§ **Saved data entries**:
──────
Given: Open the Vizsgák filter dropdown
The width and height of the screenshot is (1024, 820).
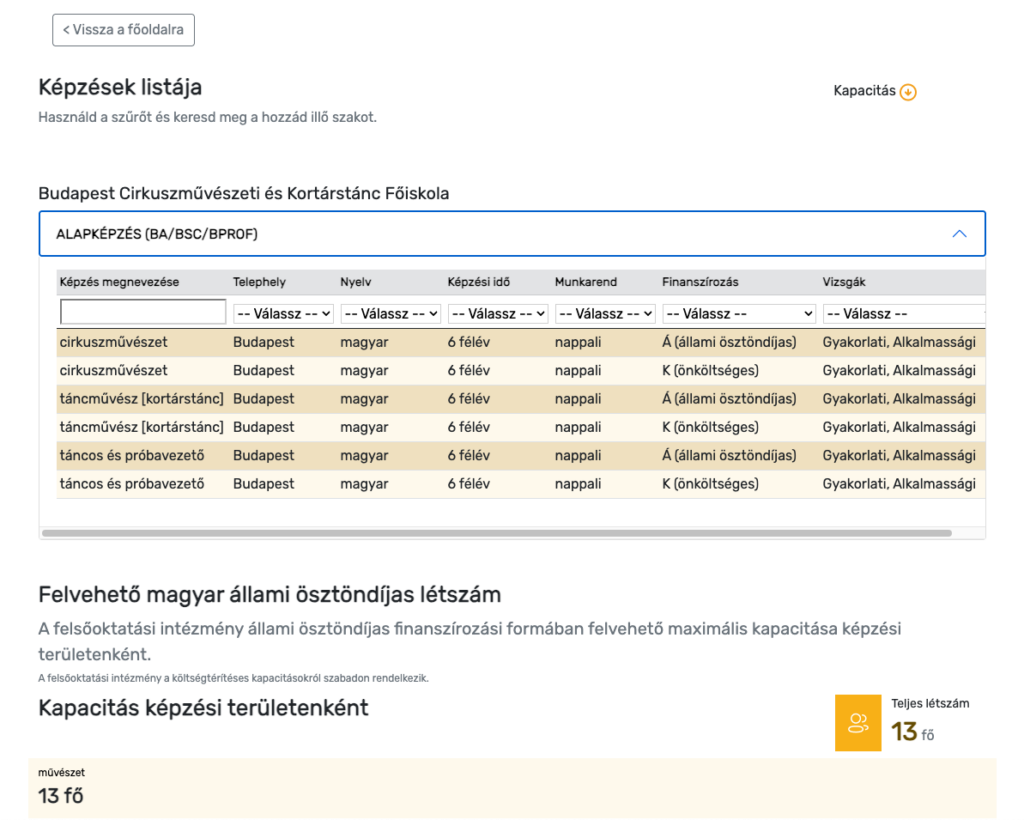Looking at the screenshot, I should pyautogui.click(x=904, y=314).
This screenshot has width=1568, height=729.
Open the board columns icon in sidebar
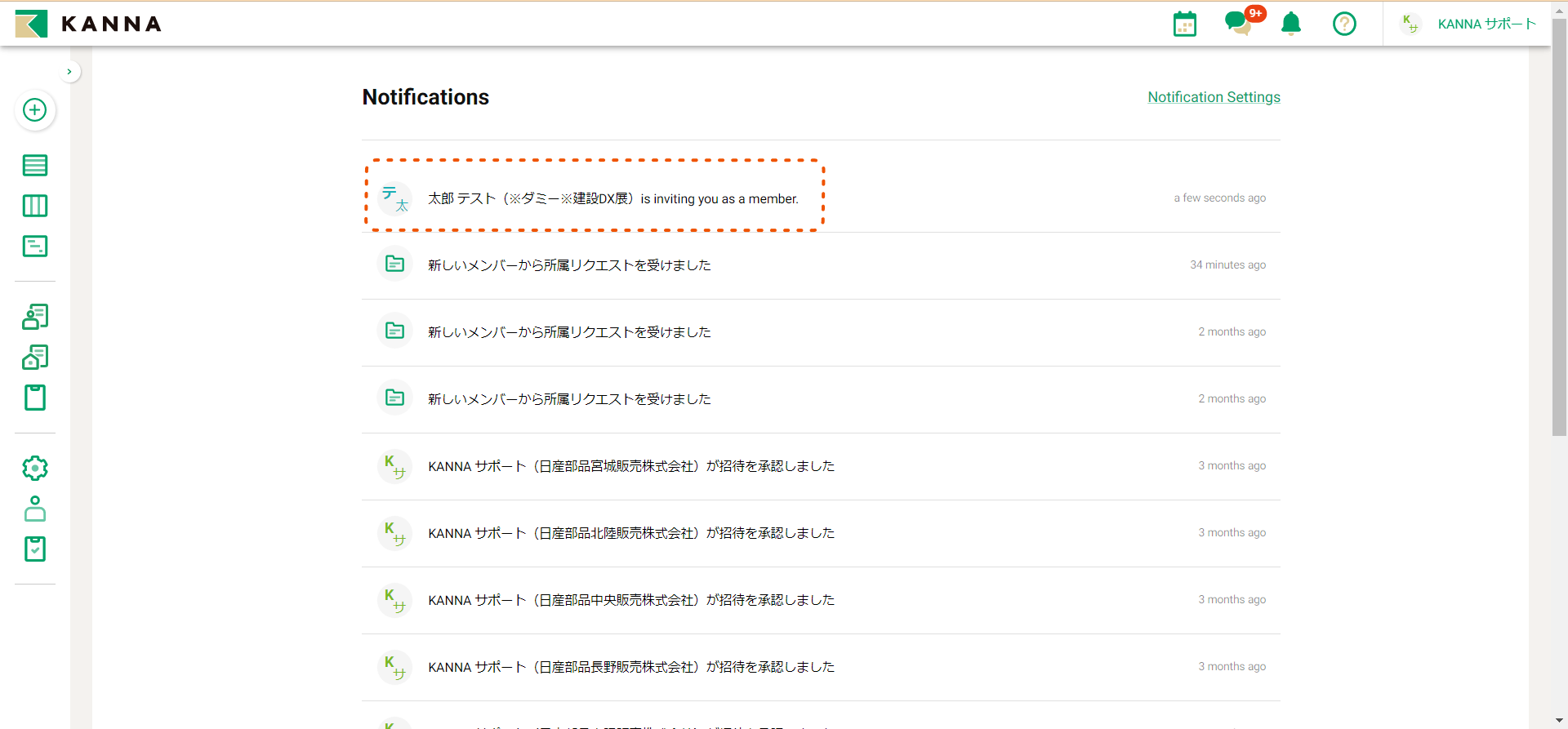(34, 206)
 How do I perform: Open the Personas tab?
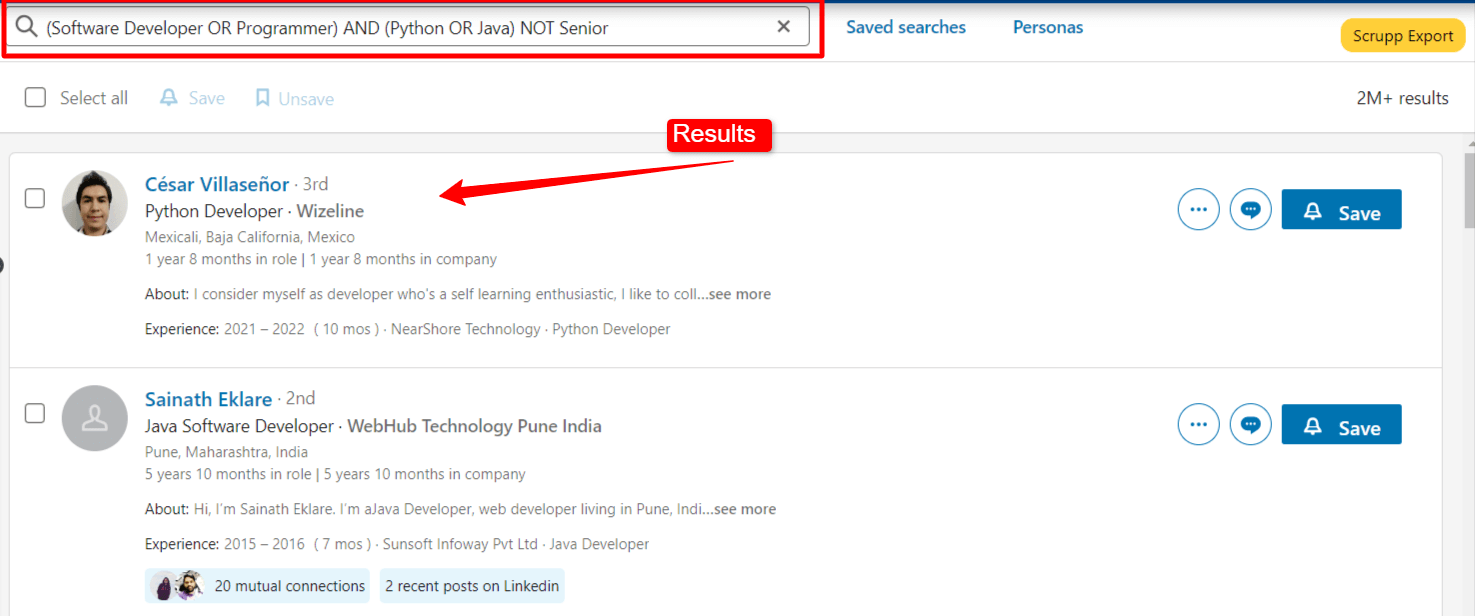click(1048, 27)
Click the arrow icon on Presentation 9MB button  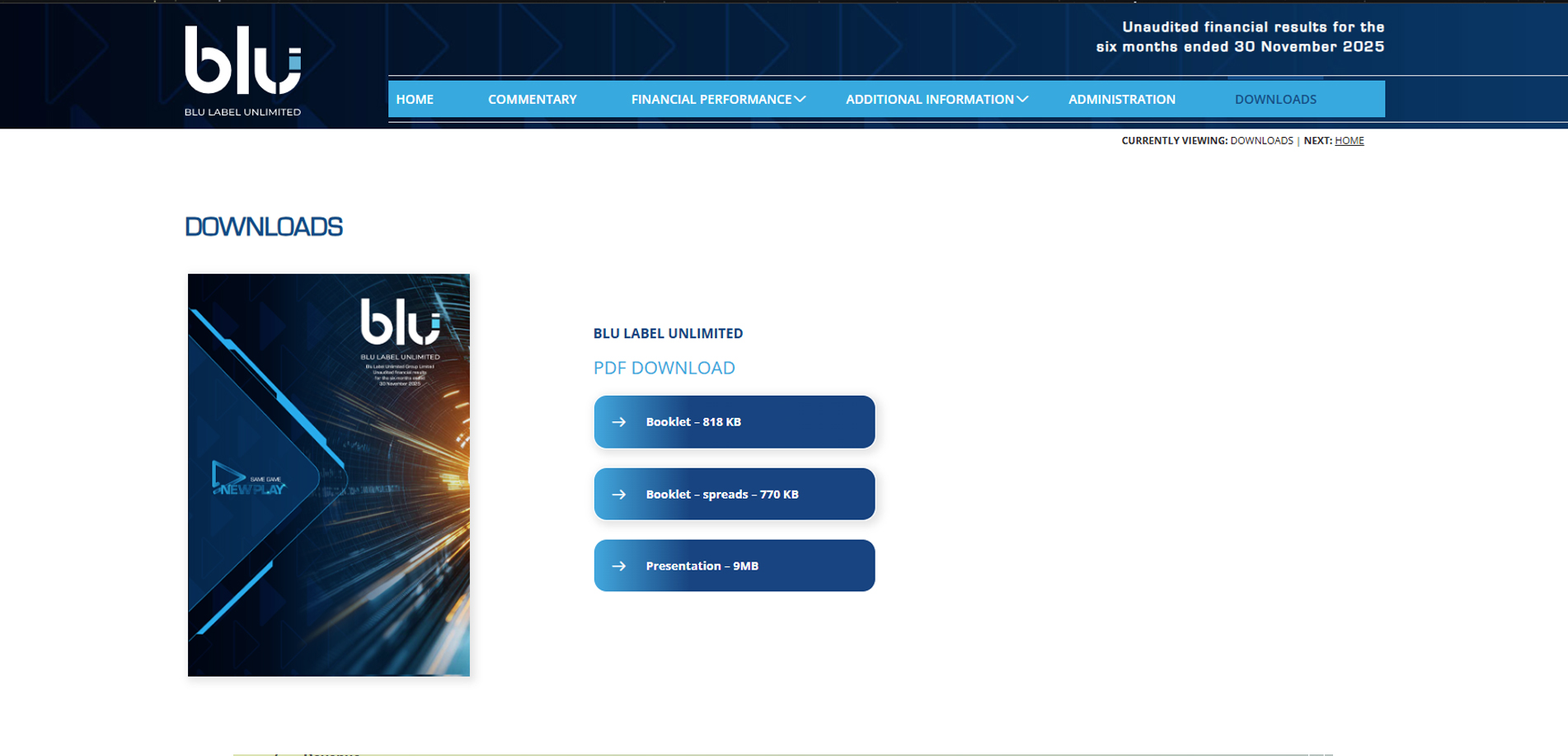point(619,566)
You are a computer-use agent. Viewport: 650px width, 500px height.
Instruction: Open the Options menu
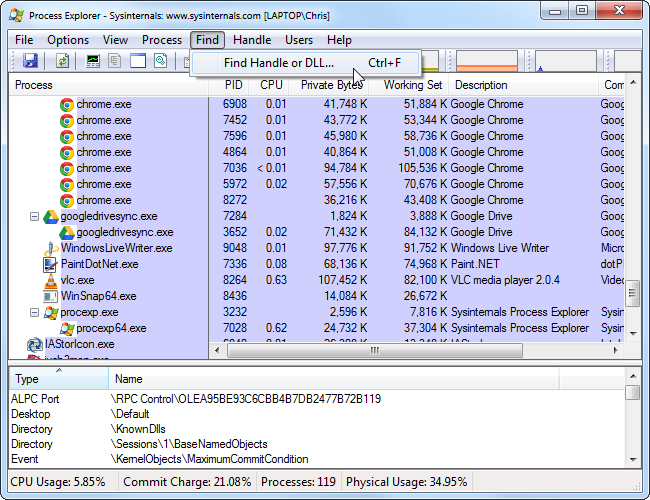(68, 40)
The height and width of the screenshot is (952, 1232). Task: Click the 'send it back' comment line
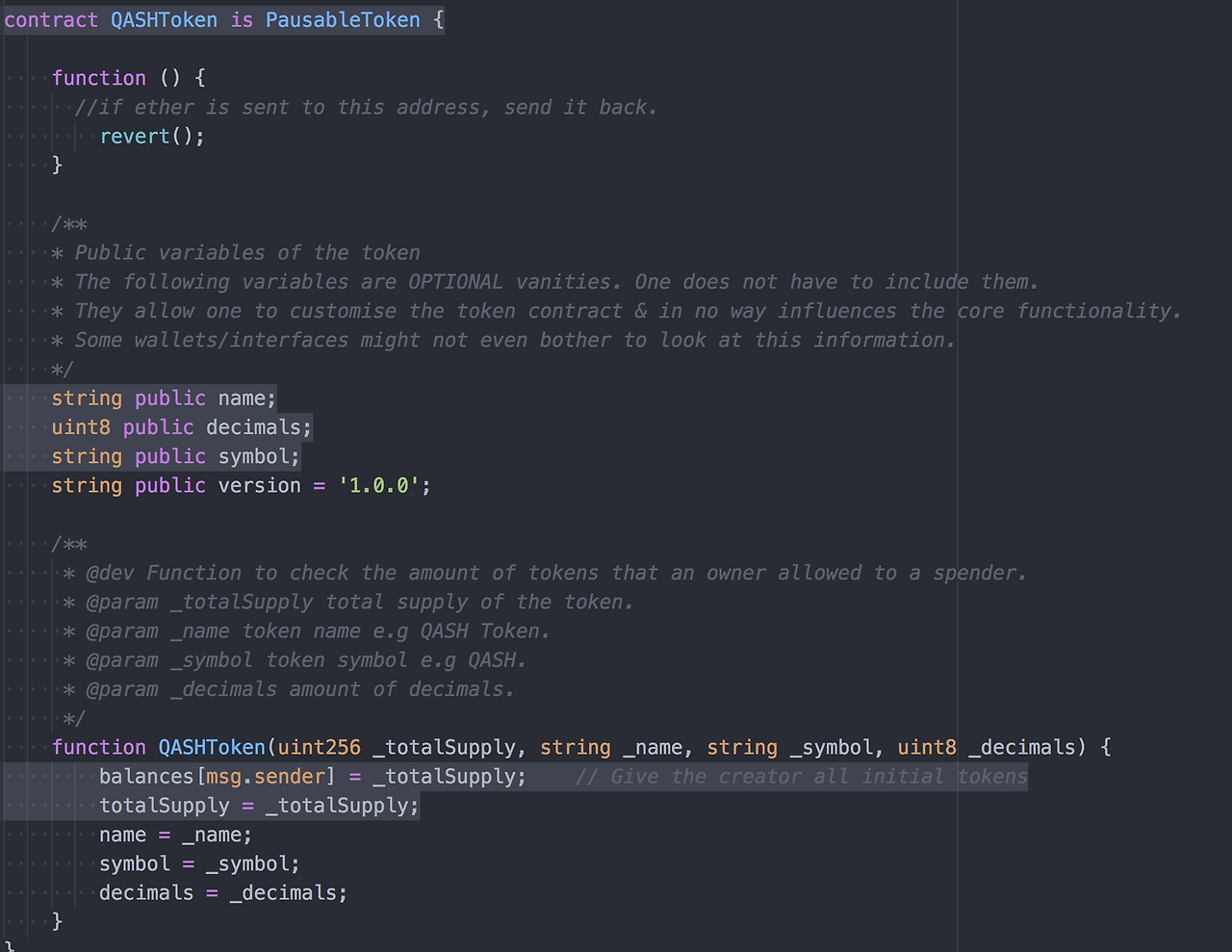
──────
Final stretch of the data: repeat exactly each line from the one containing "Instruction: Open the Options menu" through the last, and omit all pictures.

Instruction: Open the Options menu
(68, 40)
The height and width of the screenshot is (952, 1232). Task: Click the 'send it back' comment line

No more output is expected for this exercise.